Given the district’s known expenses to date — including the new programs and additional staff — Hockensmith said the district may need to dip into its contingency fund prior to the end of the fiscal year in June 2018.

Board member Diane Berry said she supported the 4 percent tax revenue increase.

“There are too many things we don’t have in our district that we need,” she explained.

School activity buses were cut back some years ago, and the buses are a loss that prevents students without transportation from taking advantage of participating in after-school activities. These activities go beyond sports, but also include academic programs.

“I was floored when we stopped doing that,” she said. “I think there are so many parents out there who work and can’t get their kids back to school for activities. They can’t participate if they can’t get a ride home.”

Berry also supported expanding the number of school nurses, and noted that reimbursement through the state Medicaid program isn’t a sure thing to cover all of the district’s costs. She also supported bringing back the School Resource Officer program, and said she would like to see the district have more than one resource officer due to the size of the county and the distance between school buildings.
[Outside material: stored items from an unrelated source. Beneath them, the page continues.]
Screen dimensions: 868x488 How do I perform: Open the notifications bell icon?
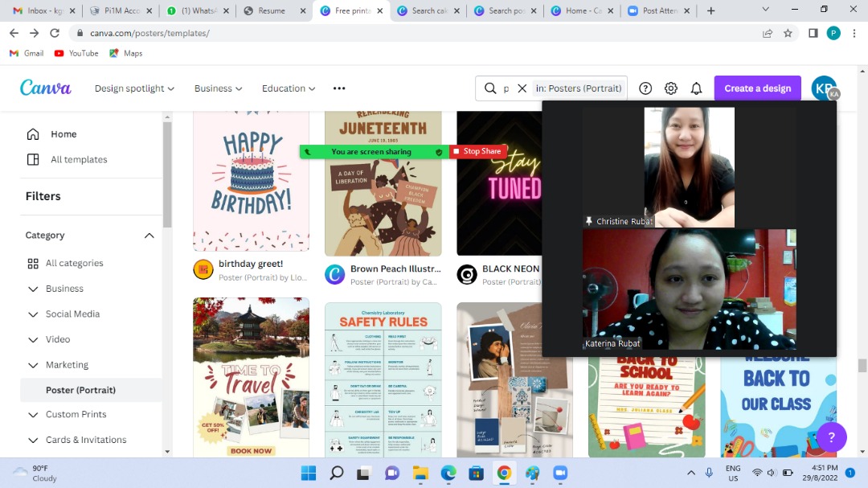(697, 88)
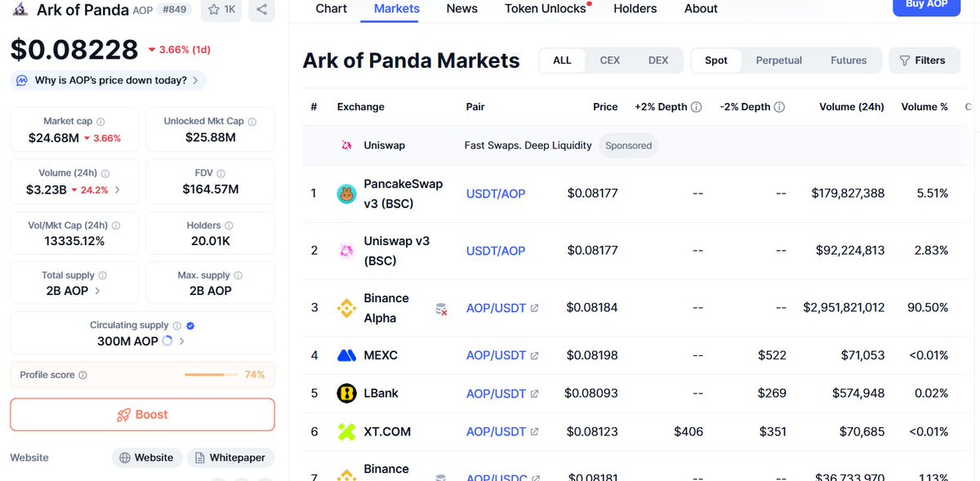This screenshot has width=980, height=481.
Task: Click the Market cap info icon
Action: 100,122

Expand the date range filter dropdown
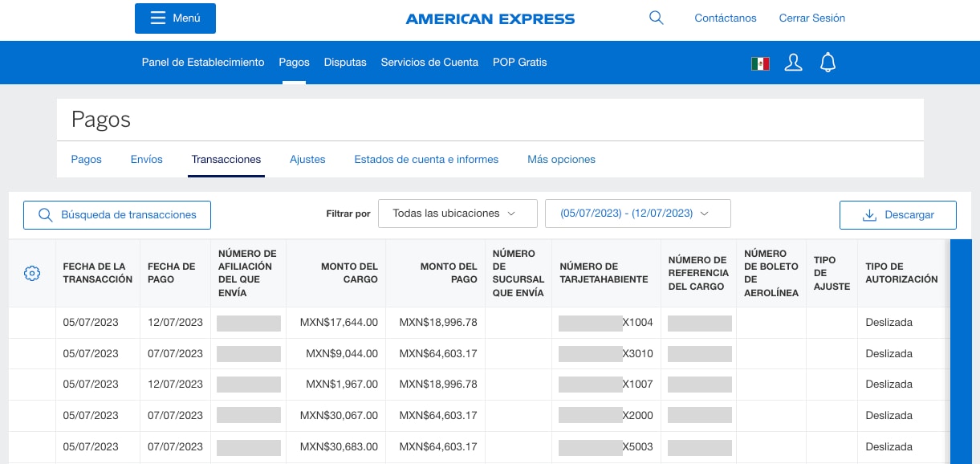point(637,213)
Board member David Norman said he supported taking the full 4 percent tax revenue increase to help fund the hiring of more school nurses. He said the district has students with health challenges in all of its buildings, and having health professionals in the buildings is a necessity.

Board member Damon Jackey noted that the state’s level of funding to the school district has steadily dropped. In 2008, state money funded 62 percent of the county school district’s budget. In 2016, the state’s funding amounted to just 48 percent of the district’s budget.

The cuts basically mean state government has shifted a share of the costs it once funded to the local school districts, who are then required to either make cuts or try to do more with less funding.

Berry said it was the board’s responsiblity to fund the best education it can afford to local students. Supporting the move to increase tax revenue is one way to support doing that, she said.